Task instructions
Every line from the one containing "Image resolution: width=1244" to the one containing "The height and width of the screenshot is (675, 1200)." in the records below, both included, must be set down exactly, and no other line.

Input for this task

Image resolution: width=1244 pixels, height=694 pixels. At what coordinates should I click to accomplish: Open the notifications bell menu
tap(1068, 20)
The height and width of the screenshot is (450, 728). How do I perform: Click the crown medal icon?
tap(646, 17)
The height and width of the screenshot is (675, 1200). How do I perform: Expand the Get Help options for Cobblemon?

* * *

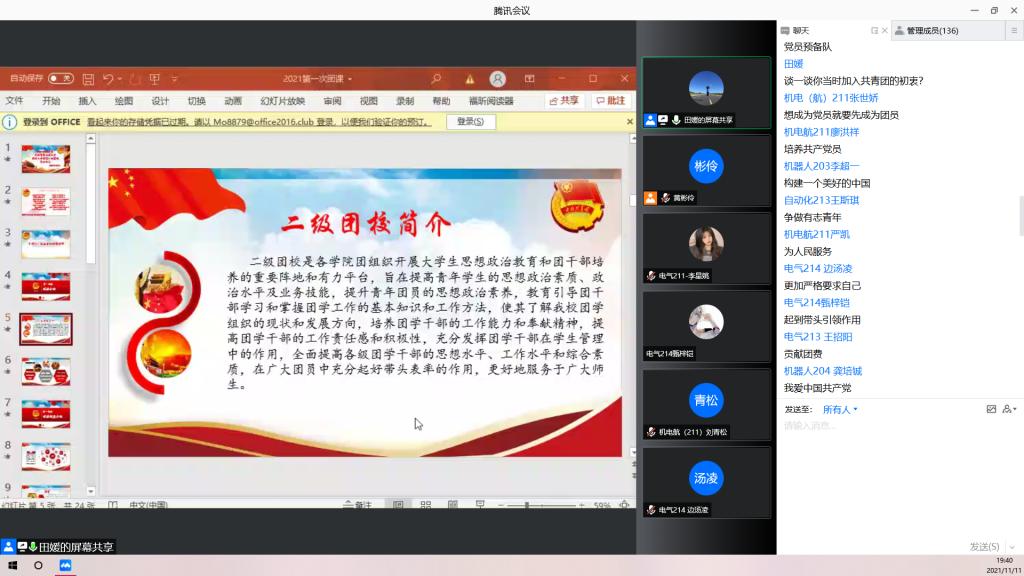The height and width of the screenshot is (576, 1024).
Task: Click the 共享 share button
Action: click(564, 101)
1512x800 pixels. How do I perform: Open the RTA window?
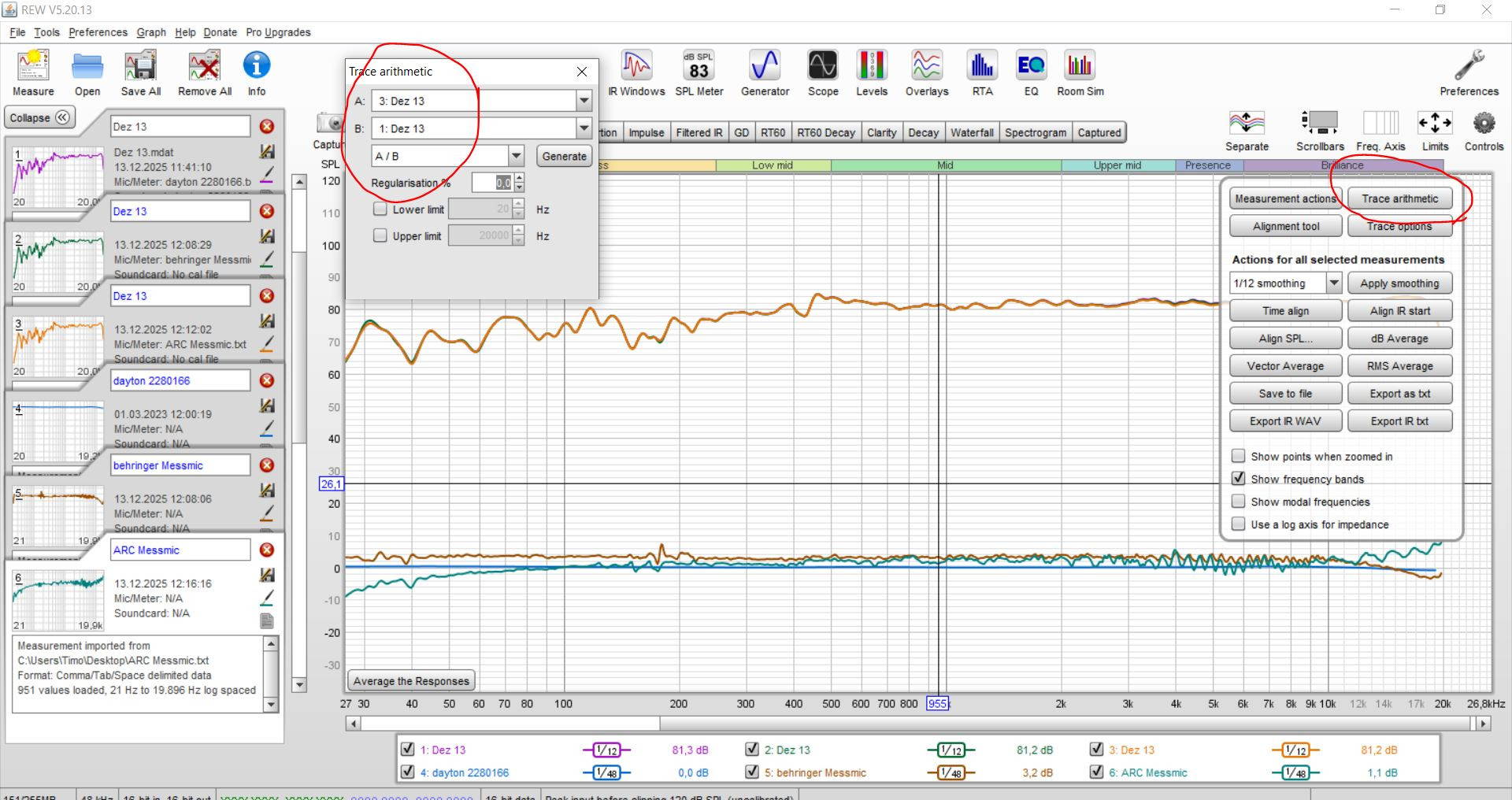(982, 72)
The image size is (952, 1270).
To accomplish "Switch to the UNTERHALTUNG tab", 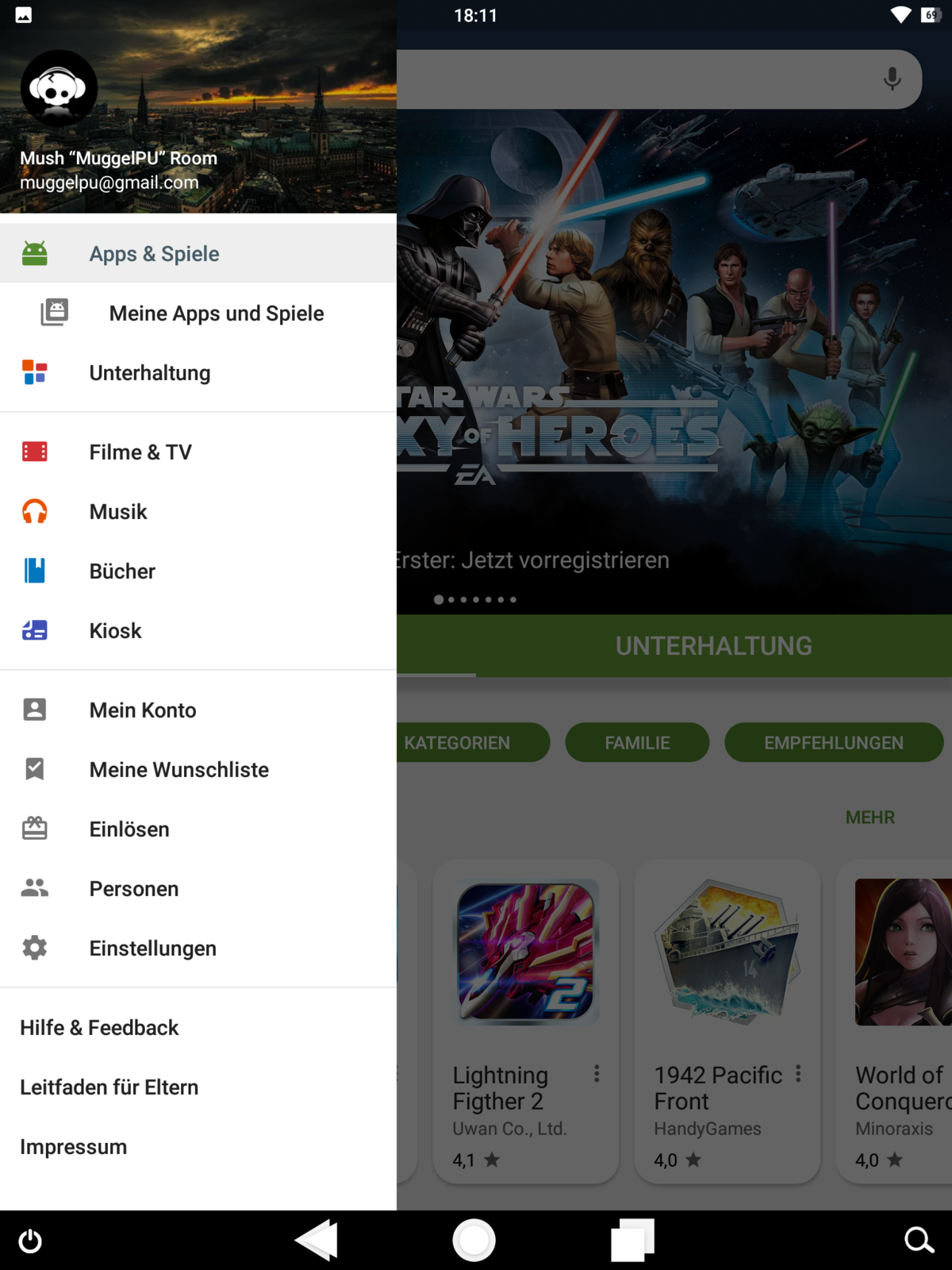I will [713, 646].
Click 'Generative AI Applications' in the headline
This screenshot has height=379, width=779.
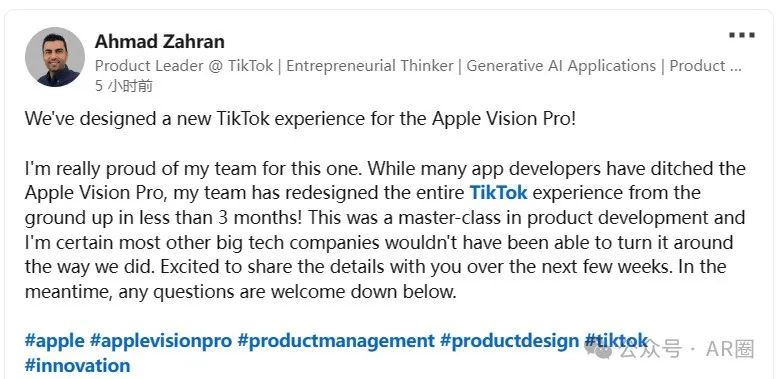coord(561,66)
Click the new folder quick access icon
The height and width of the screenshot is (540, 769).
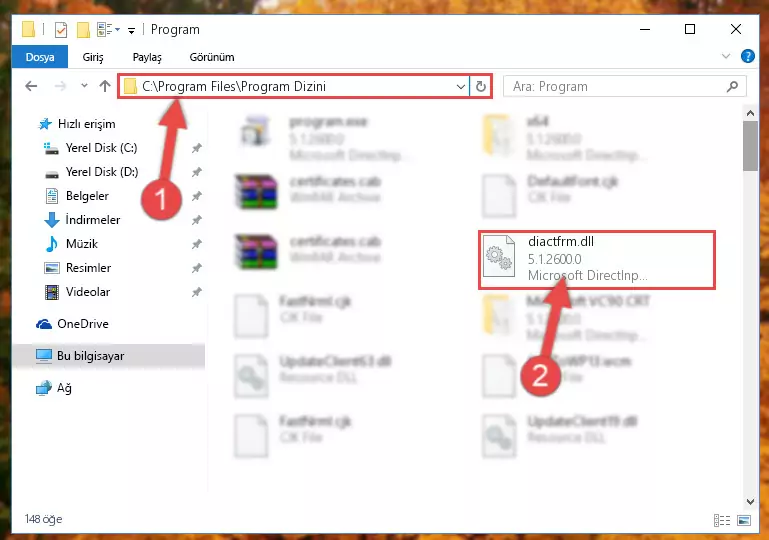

Result below
Image resolution: width=1244 pixels, height=694 pixels. At what coordinates should I click to accomplish: Open the notifications bell menu
tap(1068, 20)
The height and width of the screenshot is (450, 728). How do I perform: Click the crown medal icon?
tap(646, 17)
The height and width of the screenshot is (675, 1200). How do I perform: Expand the Get Help options for Cobblemon?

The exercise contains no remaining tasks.